Если для этого нужно потратить часть своих значительных сбережений, которые я накопил за последние несколько лет, то так тому и быть.
Высунув голову из гаража на кухню, я кричу:
— Эй, секс-на-палочке, иди сюда!
— Как ты меня только что назвал? — кричит мне Эми через весь дом.
— Иди сюда, у меня есть для тебя подарок, — говорю я, когда она входит на кухню. Раздраженное выражение ее лица вызывает у меня смешок. Она ненавидит, когда я опредмечиваю ее.
— Почему? — спрашивает она меня.
— Потому что я хочу для тебя самого лучшего. В моих подарках нет подвоха, Эми. Со мной ты в безопасности, — говорю я, прежде чем выскочить обратно в дверной проем.
Я не закрыл дверь гаража, и солнечный свет, проникающий снаружи, показывает, насколько блестящей является новая машина.
С широко раскрытыми глазами она шагает в гараж. Я бросаю ей ключ, но, думаю, она не обращает на него особого внимания, потому что он отскакивает от ее груди и падает на пол.
— Что ты имеешь в виду, говоря, что это подарок для меня? — спрашивает она, глядя на машину.
Указывая на машину, я говорю:
— Подарок как матери моих детей. Как женщине, на которую я заявляю права в спальне каждую ночь.
Я подхожу к ней и наклоняюсь, чтобы подобрать ключ. Выпрямившись, обнимаю свою женщину и помогаю обойти машину, вкладывая ключ в ее руку.
— Это твое. Тебе понадобится что-то безопасное, когда ты будешь ездить за покупками к свадьбе.
На слове «свадьбе» она останавливается и сует ключ мне в руку.
— Что ты имеете в виду?
— Мы собираемся пожениться, Эми. Ты мать моего будущего ребенка. Ты мать моей дочери Эбигейл.
— У меня есть право голоса в таких вещах! И Эбигейл не твоя дочь! Я, наверное, даже не беременна! — кричит она.

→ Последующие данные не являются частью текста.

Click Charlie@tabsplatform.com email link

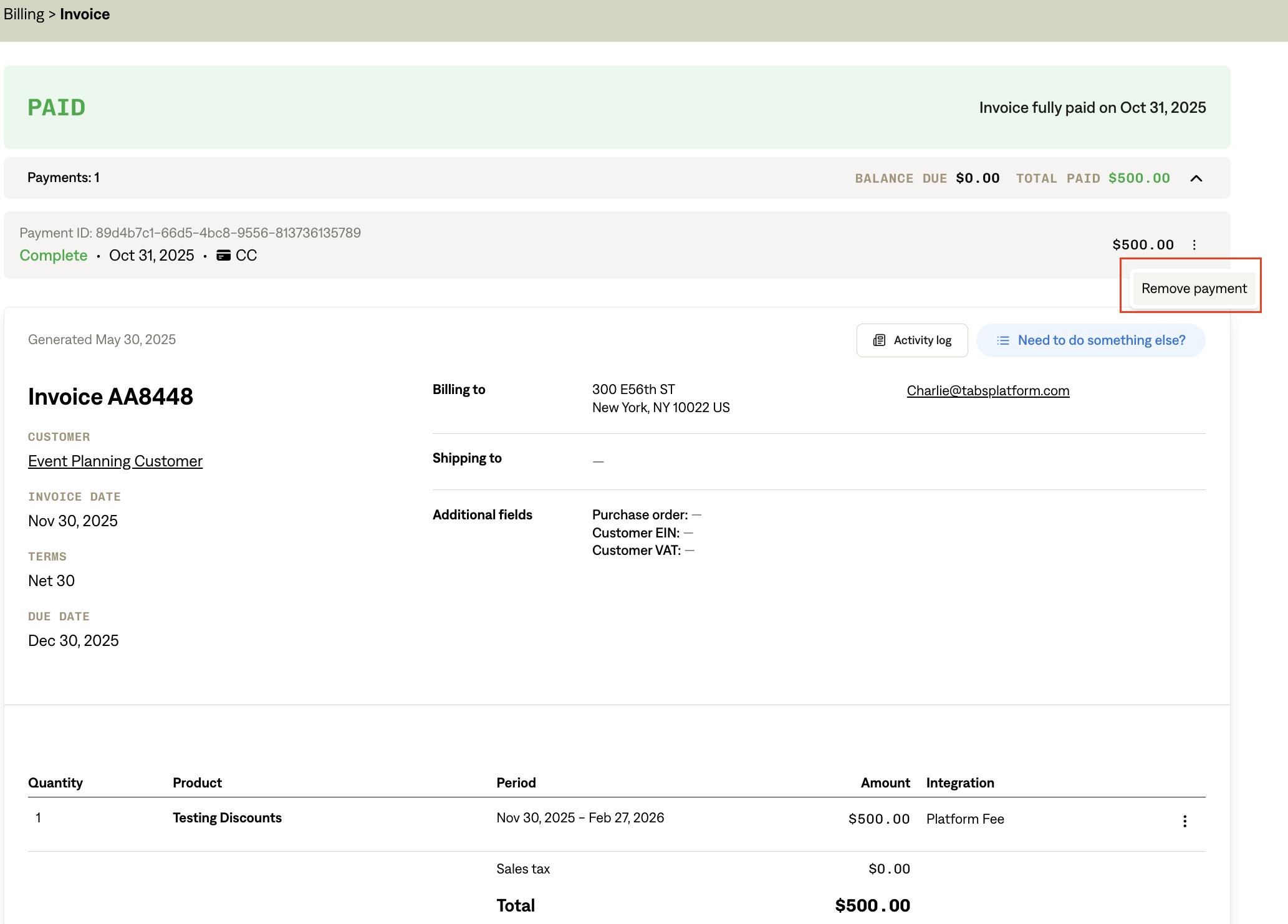point(988,391)
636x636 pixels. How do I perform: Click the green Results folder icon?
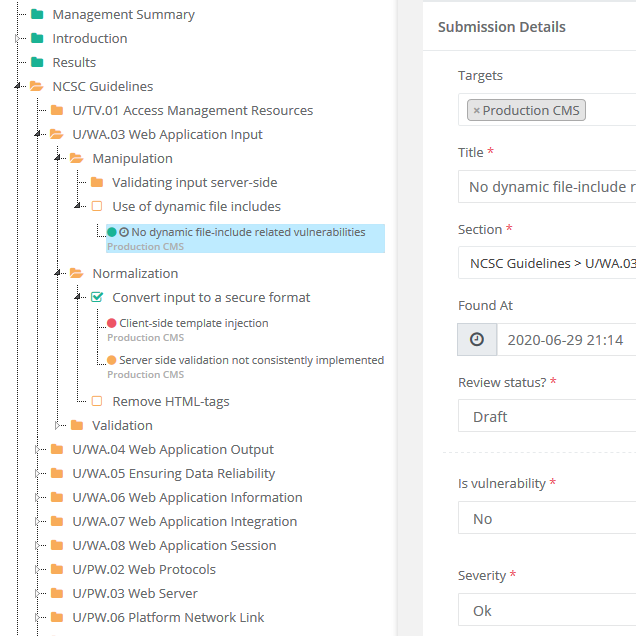click(x=37, y=62)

Сунув ключ мне в руку, она начинает пятиться от меня.
Сделав к ней два больших шага, хватаю ее за руку и тащу обратно к машине.
Развернув ее, я наклоняю ее над еще теплым капотом.
Моя рука трижды опускается на ее зад с сильным хлопком. Каждый раз, когда она соединяется с ее телом, слышу, как из ее рта вырывается резкий выдох.
— Борись с этим, сколько хочешь, Эми, но тебе нужно осознать, что ты, нахрен, моя. Ты беременна моим ребенком. Ничего, и я имею в виду совсем ничего, не изменит этого. Ты можешь бороться с этим сколько угодно, но если ты еще раз так на меня накричишь, я начну относиться к тебе как к упрямому ребенку.
Подняв и развернув ее к себе лицом, пристально смотрю ей в глаза.
— Ты бы имела право голоса в таких вещах, если бы не поставила себя в такое положение. Однажды я сказал тебе: будь хорошей девочкой, и я буду оберегать тебя. Я сдержал свое слово. Я никогда не позволю тебе снова пострадать. Ни от кого. Ты, нахрен, моя. Нам нужно напоминание об этом?